-- WORK INSTRUCTIONS --
Would you please copy the entries exactly, leaving every picture aside?

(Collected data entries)
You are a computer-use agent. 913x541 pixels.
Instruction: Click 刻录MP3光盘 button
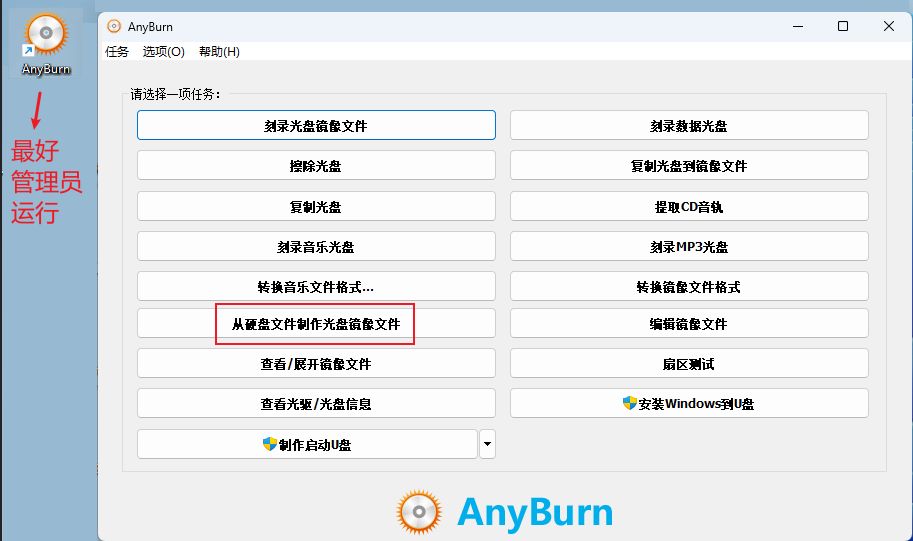(x=689, y=247)
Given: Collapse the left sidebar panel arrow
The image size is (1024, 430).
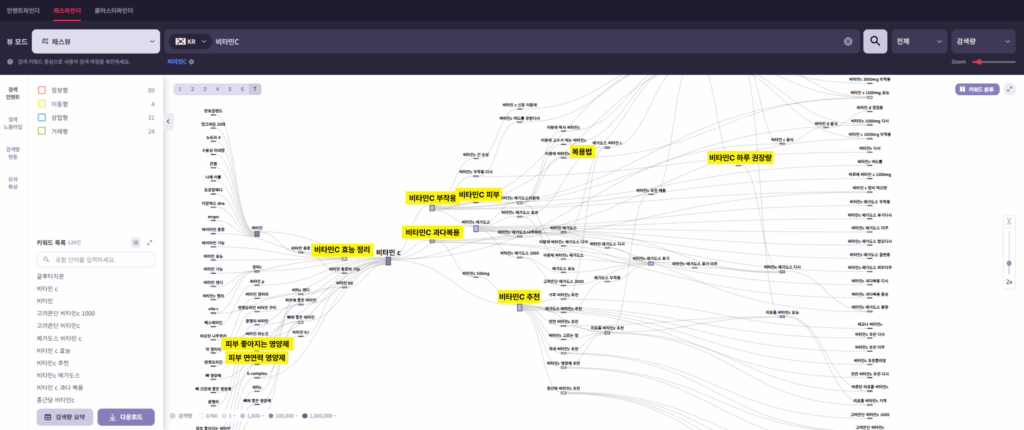Looking at the screenshot, I should point(168,121).
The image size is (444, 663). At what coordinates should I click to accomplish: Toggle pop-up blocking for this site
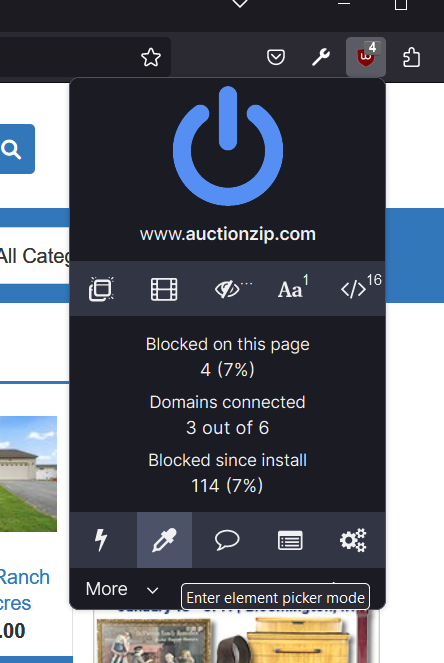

-- OUTPUT FOR THIS EXERCISE --
You are a computer-use agent. 913x541 pixels.
Instruction: Click 刻录MP3光盘 button
(x=689, y=247)
Given: Collapse the left sidebar panel arrow
The image size is (1024, 430).
Looking at the screenshot, I should point(168,121).
The image size is (444, 663). At what coordinates should I click to accomplish: Toggle pop-up blocking for this site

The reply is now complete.